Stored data

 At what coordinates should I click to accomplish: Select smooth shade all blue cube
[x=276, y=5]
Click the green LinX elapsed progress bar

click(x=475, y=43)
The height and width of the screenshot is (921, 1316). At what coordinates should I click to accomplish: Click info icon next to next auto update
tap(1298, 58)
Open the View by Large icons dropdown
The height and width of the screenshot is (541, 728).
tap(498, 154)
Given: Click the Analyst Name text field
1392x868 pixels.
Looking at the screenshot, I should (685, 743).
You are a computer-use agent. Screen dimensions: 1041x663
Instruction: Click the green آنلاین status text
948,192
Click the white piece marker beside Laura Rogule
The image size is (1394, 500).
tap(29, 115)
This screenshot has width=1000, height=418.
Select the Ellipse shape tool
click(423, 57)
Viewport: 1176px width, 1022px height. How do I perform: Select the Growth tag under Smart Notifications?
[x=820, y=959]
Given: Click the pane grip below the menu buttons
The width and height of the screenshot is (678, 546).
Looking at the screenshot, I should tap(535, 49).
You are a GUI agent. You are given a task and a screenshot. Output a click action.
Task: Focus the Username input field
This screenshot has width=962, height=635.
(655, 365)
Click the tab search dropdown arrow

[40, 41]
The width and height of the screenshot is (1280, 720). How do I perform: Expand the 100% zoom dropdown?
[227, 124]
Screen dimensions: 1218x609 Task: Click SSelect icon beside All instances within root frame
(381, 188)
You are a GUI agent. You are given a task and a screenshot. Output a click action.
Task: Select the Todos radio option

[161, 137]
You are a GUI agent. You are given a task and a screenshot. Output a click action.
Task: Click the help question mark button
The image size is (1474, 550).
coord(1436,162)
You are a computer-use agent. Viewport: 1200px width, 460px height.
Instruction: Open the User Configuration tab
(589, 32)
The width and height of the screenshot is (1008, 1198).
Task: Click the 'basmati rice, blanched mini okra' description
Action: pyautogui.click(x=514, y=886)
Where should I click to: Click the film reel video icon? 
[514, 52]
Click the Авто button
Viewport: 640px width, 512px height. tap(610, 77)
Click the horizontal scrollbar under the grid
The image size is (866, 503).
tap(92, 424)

- REQUIREMENT -
The response should consist of the entries, retyped exactly and in full.

- WORKED SOLUTION -
 At what coordinates should I click to accomplish: Select smooth shade all blue cube
[x=276, y=5]
Click the green LinX elapsed progress bar

click(x=475, y=43)
The height and width of the screenshot is (921, 1316). At what coordinates should I click to accomplish: Click info icon next to next auto update
tap(1298, 58)
Open the View by Large icons dropdown
The height and width of the screenshot is (541, 728).
tap(498, 154)
Given: Click the Analyst Name text field
1392x868 pixels.
Looking at the screenshot, I should (685, 743).
You are a computer-use agent. Screen dimensions: 1041x663
Instruction: Click the green آنلاین status text
948,192
Click the white piece marker beside Laura Rogule
The image size is (1394, 500).
tap(29, 115)
This screenshot has width=1000, height=418.
Select the Ellipse shape tool
click(423, 57)
Viewport: 1176px width, 1022px height. How do I perform: Select the Growth tag under Smart Notifications?
[x=820, y=959]
Given: Click the pane grip below the menu buttons
The width and height of the screenshot is (678, 546).
Looking at the screenshot, I should tap(535, 49).
You are a GUI agent. You are given a task and a screenshot. Output a click action.
Task: Focus the Username input field
This screenshot has width=962, height=635.
(655, 365)
Click the tab search dropdown arrow

[40, 41]
The width and height of the screenshot is (1280, 720). How do I perform: Expand the 100% zoom dropdown?
[227, 124]
Screen dimensions: 1218x609 Task: Click SSelect icon beside All instances within root frame
(381, 188)
You are a GUI agent. You are given a task and a screenshot. Output a click action.
Task: Select the Todos radio option

[161, 137]
You are a GUI agent. You are given a task and a screenshot. Output a click action.
Task: Click the help question mark button
The image size is (1474, 550).
coord(1436,162)
You are a computer-use agent. Viewport: 1200px width, 460px height.
Instruction: Open the User Configuration tab
(589, 32)
The width and height of the screenshot is (1008, 1198).
Task: Click the 'basmati rice, blanched mini okra' description
Action: pyautogui.click(x=514, y=886)
Where should I click to: Click the film reel video icon? 
[514, 52]
Click the Авто button
Viewport: 640px width, 512px height. tap(610, 77)
Click the horizontal scrollbar under the grid
The image size is (866, 503).
tap(92, 424)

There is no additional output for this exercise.